VII. Expenses. During the term of this Agreement, the Subadviser will bear
all expenses incurred by it in connection with its services under this
Agreement. The Subadviser shall not be responsible for any expenses
incurred by the Company, any Fund or the Manager.
VIII. Compensation. For the services provided and the expenses assumed by the
Sub-Adviser pursuant to this Agreement, the Manager, not the Company
or any Fund, will pay to the Subadviser a fee, computed daily and
payable monthly, at an annual rate of the percentage of each Fund's
average daily net assets, as set forth in Schedule A of this Agreement.
IX. Standard of Care. Subject to applicable law, the Subadviser shall not
be liable for
any error of judgment or for any loss suffered by a Fund in connection
with the matters to which this Agreement relates, except a loss
resulting from willful misfeasance, bad faith or gross negligence on
its part in the performance of its duties or from reckless disregard by
it of its obligations and duties under this Agreement.
X. Duration and Termination. This Agreement shall continue in effect for a
period of more than two years from the date hereof only so long as such
continuance is specifically approved at least annually with respect to
each Fund in conformity with the requirements of the 1940 Act and the
Rules thereunder.

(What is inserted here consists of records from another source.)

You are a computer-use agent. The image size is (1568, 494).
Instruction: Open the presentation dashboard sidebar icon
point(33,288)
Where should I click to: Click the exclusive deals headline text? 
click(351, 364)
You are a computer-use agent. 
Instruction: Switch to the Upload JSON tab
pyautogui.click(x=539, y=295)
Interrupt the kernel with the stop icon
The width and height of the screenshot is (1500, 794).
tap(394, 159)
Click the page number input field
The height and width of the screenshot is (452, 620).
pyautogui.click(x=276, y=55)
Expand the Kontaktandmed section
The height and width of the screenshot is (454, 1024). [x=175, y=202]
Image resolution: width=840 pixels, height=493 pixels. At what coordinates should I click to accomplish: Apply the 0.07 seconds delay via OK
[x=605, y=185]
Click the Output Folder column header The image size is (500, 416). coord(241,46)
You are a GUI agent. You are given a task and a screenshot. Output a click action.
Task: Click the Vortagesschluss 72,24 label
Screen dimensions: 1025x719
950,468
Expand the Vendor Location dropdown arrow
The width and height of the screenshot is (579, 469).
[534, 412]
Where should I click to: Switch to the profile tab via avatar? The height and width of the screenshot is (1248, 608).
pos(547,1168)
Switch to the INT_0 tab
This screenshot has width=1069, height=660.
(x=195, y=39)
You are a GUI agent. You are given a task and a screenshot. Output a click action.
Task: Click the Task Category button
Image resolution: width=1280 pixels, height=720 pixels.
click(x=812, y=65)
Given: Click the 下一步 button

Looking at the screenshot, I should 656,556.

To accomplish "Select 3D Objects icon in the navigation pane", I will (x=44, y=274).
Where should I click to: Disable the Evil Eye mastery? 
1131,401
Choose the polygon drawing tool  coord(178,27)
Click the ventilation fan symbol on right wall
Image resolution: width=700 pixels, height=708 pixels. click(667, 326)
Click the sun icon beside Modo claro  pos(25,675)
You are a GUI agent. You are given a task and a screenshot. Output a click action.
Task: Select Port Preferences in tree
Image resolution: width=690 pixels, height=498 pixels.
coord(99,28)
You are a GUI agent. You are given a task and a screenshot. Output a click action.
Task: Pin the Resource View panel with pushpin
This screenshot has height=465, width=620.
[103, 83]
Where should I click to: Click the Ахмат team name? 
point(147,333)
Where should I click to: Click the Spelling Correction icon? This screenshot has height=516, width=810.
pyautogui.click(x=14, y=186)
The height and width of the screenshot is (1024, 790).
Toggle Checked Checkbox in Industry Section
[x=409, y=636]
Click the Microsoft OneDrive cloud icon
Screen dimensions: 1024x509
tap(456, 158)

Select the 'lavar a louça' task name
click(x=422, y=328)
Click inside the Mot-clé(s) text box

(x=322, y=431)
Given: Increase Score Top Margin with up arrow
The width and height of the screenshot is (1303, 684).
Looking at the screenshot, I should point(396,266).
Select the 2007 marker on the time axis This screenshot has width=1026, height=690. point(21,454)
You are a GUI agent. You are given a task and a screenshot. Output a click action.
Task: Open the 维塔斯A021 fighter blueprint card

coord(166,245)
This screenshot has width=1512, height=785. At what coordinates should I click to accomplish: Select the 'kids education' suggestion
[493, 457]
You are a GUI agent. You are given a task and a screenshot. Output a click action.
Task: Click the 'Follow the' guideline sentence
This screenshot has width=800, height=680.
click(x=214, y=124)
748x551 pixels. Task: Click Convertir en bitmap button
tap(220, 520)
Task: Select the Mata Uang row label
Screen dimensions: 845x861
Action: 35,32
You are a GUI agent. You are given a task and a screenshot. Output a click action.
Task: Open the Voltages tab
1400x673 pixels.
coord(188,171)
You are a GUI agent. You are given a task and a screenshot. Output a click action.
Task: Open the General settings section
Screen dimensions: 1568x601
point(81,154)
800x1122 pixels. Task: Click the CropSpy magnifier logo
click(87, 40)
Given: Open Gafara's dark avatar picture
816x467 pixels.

Notwithstanding the foregoing, this Agreement may be
terminated: (a) with respect to any Fund at any time without penalty
upon the vote of a majority of the Company's Directors or by vote of
the majority of the Fund's outstanding voting securities, upon sixty
(60) days' written notice to the Subadviser, (b) by the Manager at any
time without penalty upon sixty (60) days' written notice to the
Subadviser or immediately upon material breach by the Subadviser or
immediately if, in the reasonable judgment of the Manager, the
Subadviser becomes unable to discharge its duties and obligations under
this Agreement, or (c) by the Subadviser at any time without penalty,
upon sixty (60) days' written notice to each applicable Fund. This
Agreement will also terminate automatically in the event of its
assignment (as defined in the 0000 Xxx) or the assignment or
termination of the Management Agreements.
XI. Other Business. Nothing in this Agreement shall limit or restrict the
right of any of the Subadviser's directors, officers, or employees who
may also be a Director, officer, or employee of the Company to engage
in any other business or to devote his or her time and attention in
part to the management or other aspects of any business, whether of a
similar or dissimilar nature, nor limit or restrict the Subadviser's
right to engage in any other business or to render services of any kind
to any other corporation, trust, firm, individual or association.
XII. Amendment. No provision of this Agreement may be changed, waived,
discharged or terminated orally, but only by an instrument in writing
signed by the party against which enforcement of the change, waiver,
discharge or termination is sought. No material amendment of this
Agreement shall be effective until approved (i) by a vote of a majority
of those Directors of the Company who are not parties to this Agreement
or interested persons of any such party, and (ii) by a vote of a
majority of the relevant Fund's outstanding voting securities (unless
in the case of (ii), the Company receives an SEC order or no-action
letter permitting it to modify the Agreement without such vote).
XIII. Governing Law. This Agreement shall be governed by and construed in
accordance with the laws of the State of New York.
XIV. Notice. Any notice or other communication required to be given pursuant
to this
Agreement shall be deemed duly given if delivered or mailed by
registered mail, postage prepaid, (1) to the Manager, attn: Secretary
at 000 Xxxxxxxxxx Xxxxxx, Xxxxxxxxxx, Xxx Xxxxxx 00000; or (2) to the
Subadviser at 0 Xxxx 00xx Xxxxxx, Xxx Xxxx, XX 00000.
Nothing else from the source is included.